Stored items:
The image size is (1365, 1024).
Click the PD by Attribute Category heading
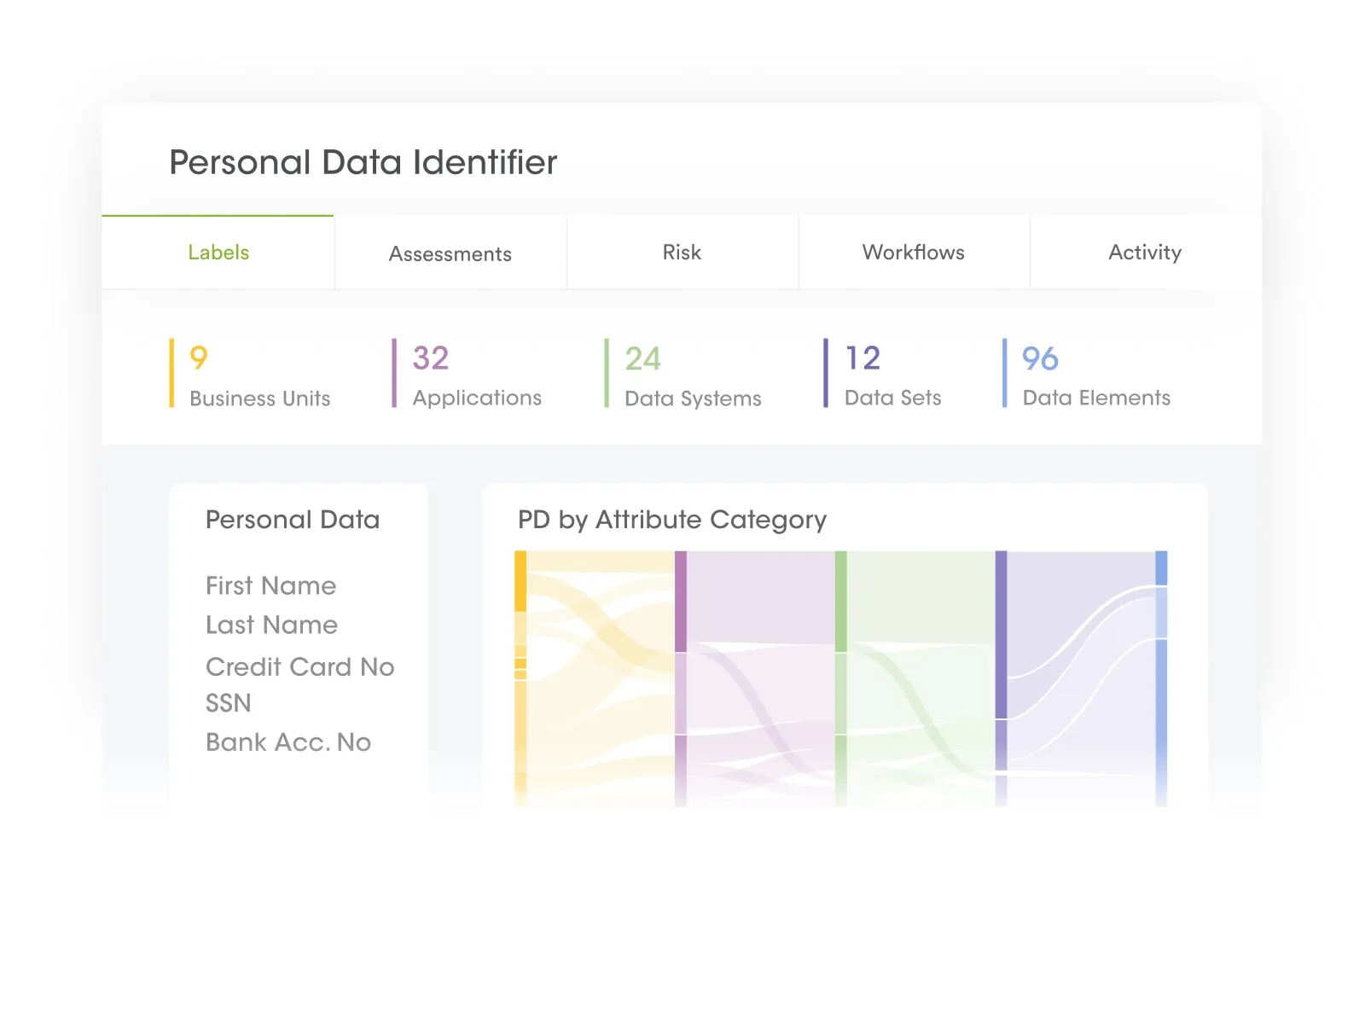[671, 520]
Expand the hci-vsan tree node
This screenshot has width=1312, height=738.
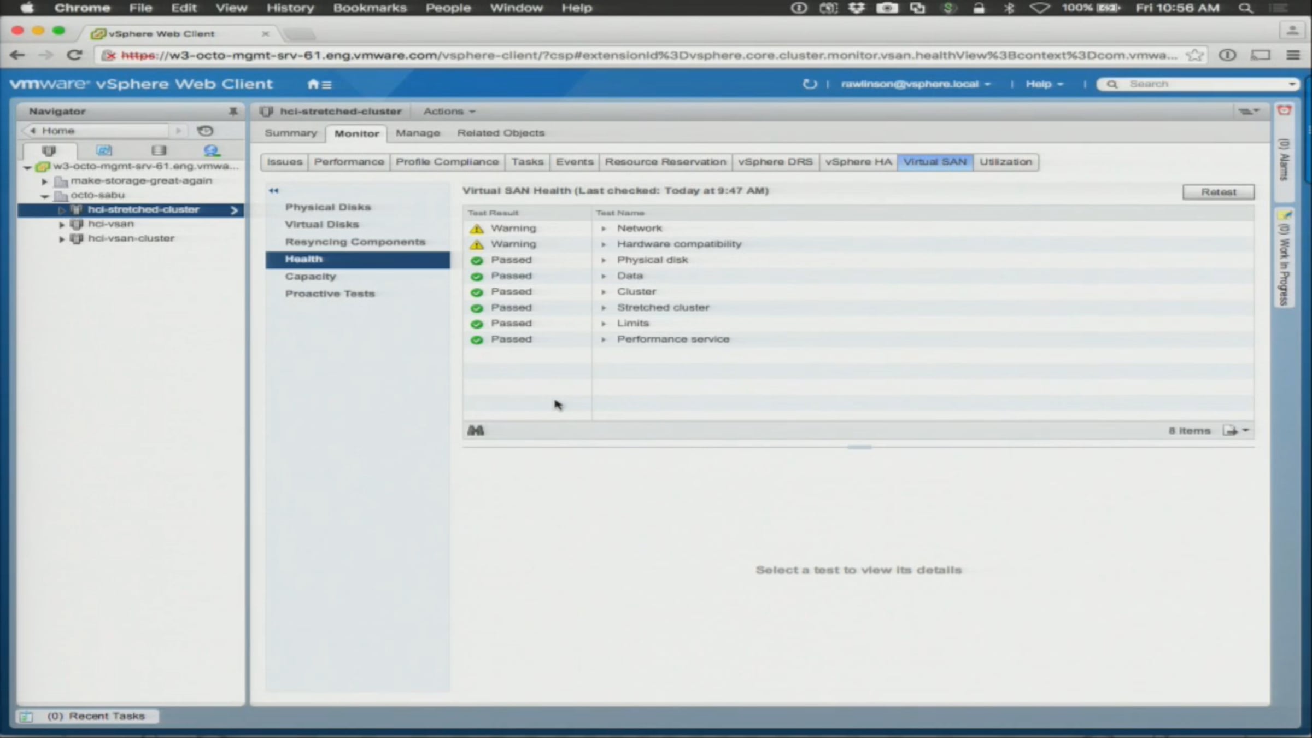pyautogui.click(x=62, y=225)
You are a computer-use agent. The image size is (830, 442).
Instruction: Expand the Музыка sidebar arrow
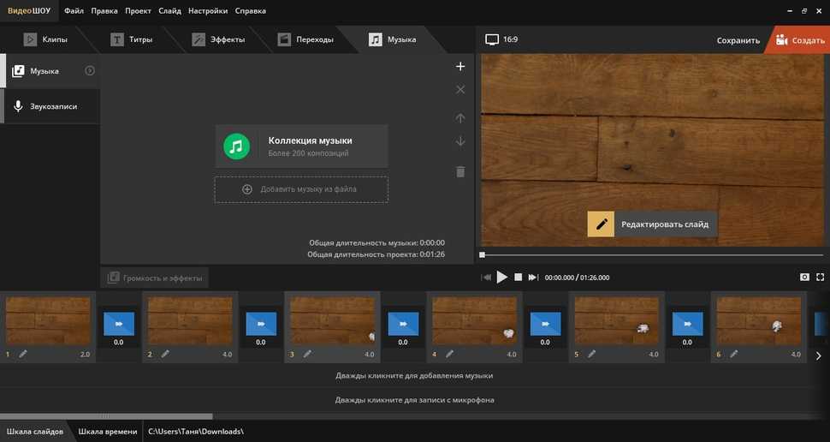pos(90,71)
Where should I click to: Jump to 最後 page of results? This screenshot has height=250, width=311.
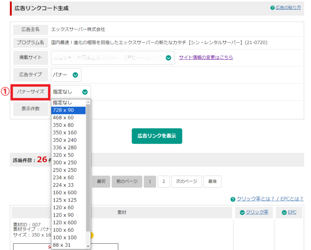(212, 182)
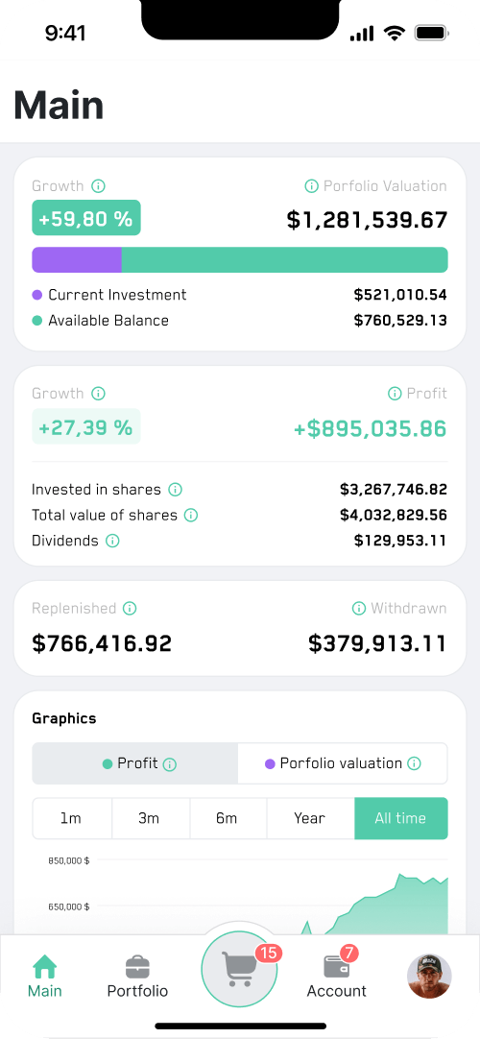Tap the info icon beside Portfolio Valuation

coord(311,186)
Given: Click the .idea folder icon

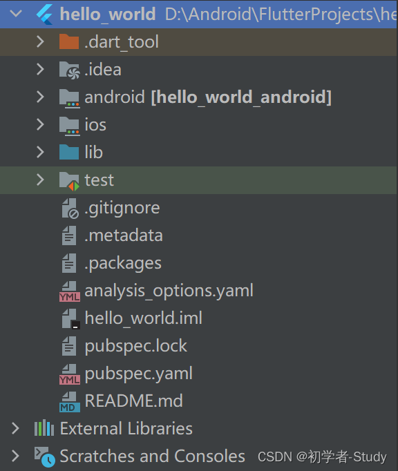Looking at the screenshot, I should click(69, 70).

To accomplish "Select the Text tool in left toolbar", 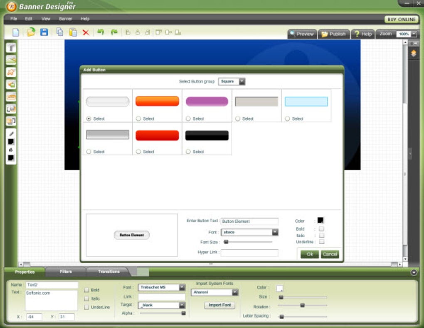I will (x=11, y=48).
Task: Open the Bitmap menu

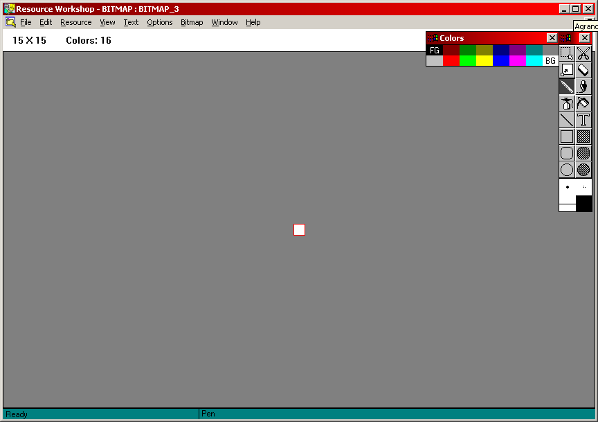Action: tap(192, 22)
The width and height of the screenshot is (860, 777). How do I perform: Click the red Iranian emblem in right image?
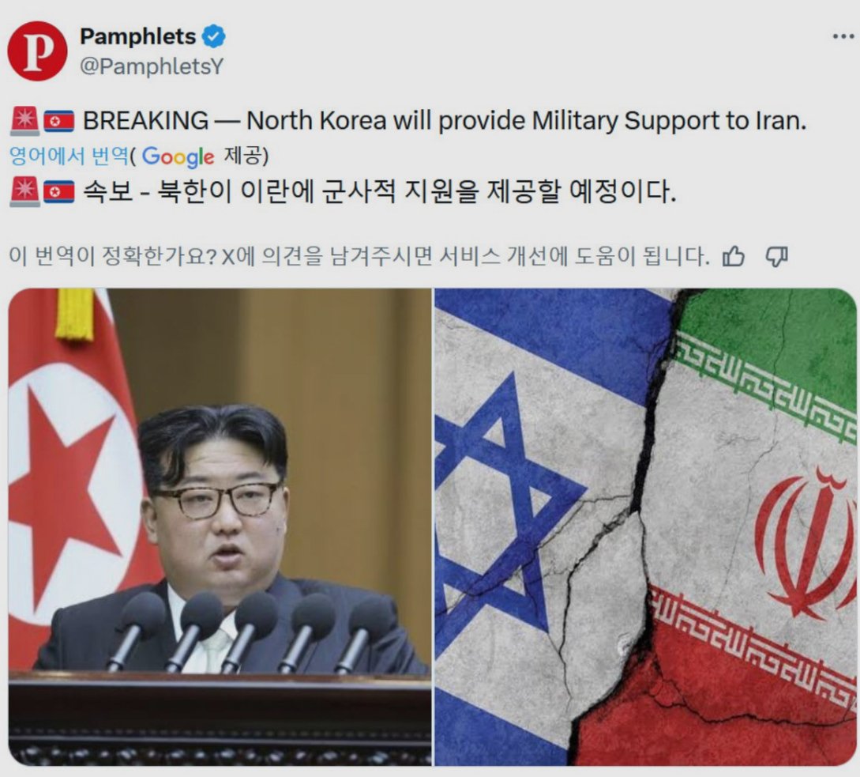click(806, 544)
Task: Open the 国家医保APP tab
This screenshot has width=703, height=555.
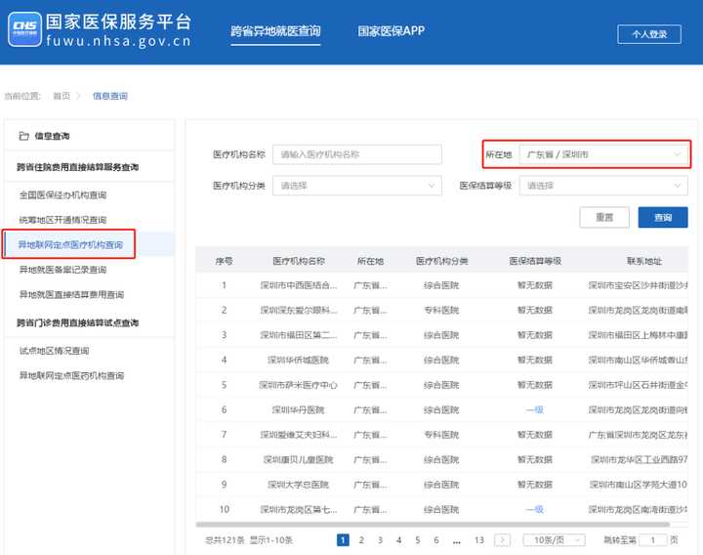Action: click(x=391, y=31)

[Exercise prompt]
Each line that has the word "size" counts once. How many such lines are in the data? Give the number alone.

[Final answer]
2